-- start Selection --
I shut down Firefox (disabling the FasterFox extension) thinking that might have caused something odd with IE. When I went back to IE to try browsing to a site, it produced the following error message: An attempt was made to reference a token that doesn’t exist

Then it proceeded to open not one, not two, but 56 (!) Internet Explorer windows.

56 IE windows

55 clicks on the red X later (I realized after that I should have used the ‘Close group’ option to close all 56 at once), I tried opening another page in IE and the blasted thing fired up Firefox again. Did IE just give up the fight? Did it lose all confidence in itself? I can hear it saying, “No really, you don’t want to use me, I’m a crappy browser. Here, how about I open up the page you wanted in a far superior browser. I’ll just do a hand-off to Firefox then crawl back into my non standards-compliant hole.”

I tried the following remedies to fix the issue, but none of them worked.
-- end Selection --
• **List of tasks**
**1)** Answer these questions about the Internet Explorer account:
(a) Which extension was disabled when Firefox was shut down?
(b) How many Internet Explorer windows opened after the error message?
(c) Which option would have closed all of those windows at once?
**2)** Carry on the Internet Explorer account, starting right after its final sentence.
-- start Material provided --
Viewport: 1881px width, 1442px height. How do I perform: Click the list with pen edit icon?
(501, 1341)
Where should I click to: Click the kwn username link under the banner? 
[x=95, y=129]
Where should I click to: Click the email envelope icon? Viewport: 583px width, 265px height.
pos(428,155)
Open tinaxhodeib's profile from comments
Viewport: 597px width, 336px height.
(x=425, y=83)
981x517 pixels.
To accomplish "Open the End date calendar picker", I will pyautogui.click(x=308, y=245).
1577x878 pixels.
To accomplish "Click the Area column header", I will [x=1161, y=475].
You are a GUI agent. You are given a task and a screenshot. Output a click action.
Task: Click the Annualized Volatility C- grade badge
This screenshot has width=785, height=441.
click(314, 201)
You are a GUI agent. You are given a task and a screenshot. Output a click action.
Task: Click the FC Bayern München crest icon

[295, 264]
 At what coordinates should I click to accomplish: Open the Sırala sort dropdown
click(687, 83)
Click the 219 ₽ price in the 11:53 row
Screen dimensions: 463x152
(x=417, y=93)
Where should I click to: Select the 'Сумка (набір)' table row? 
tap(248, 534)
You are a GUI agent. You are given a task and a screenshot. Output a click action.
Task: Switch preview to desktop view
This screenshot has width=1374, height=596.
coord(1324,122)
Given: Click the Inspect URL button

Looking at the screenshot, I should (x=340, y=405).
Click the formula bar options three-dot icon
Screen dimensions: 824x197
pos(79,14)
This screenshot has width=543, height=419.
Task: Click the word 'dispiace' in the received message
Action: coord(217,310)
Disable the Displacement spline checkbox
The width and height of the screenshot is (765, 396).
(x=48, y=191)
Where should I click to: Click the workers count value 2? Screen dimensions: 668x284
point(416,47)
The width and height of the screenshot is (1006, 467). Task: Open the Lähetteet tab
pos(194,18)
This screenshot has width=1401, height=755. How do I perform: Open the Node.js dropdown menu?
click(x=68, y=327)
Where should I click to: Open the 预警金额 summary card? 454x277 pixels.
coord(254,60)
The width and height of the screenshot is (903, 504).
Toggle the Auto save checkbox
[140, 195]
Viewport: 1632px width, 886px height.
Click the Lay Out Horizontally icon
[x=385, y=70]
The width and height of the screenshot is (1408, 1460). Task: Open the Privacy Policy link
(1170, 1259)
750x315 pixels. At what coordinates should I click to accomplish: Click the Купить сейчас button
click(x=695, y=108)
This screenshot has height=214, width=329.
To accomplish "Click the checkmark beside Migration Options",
-- end Material provided --
• **Response list**
**1)**
(a) FasterFox
(b) 56
(c) The "Close group" option

**2)**
  • Rebooted twice
  • Told IE to make itself the default browser
  • Told Firefox not to check if it was the default browser (it continued to think it was)
  • Edited the registry to make IE the default browser
  • Disabled Firefox and made IE the default browser in Control Panel > Add or remove programs > Set Program Access and Defaults
  • Uninstalled then reinstalled IE via Control Panel > Add or remove programs > Add/Remove Windows Components
  • Made IE the default handler for .html and .htm file types
  • Disabled all IE add-ons (Tools > Manage Add-ons)

What finally solved the problem was to reinstall IE7, which worked correctly and went to sites on its own instead of opening them up in Firefox. Then I uninstalled IE7 again, rebooted, and IE6 was back to normal. I look forward to the day when all applications work in Firefox.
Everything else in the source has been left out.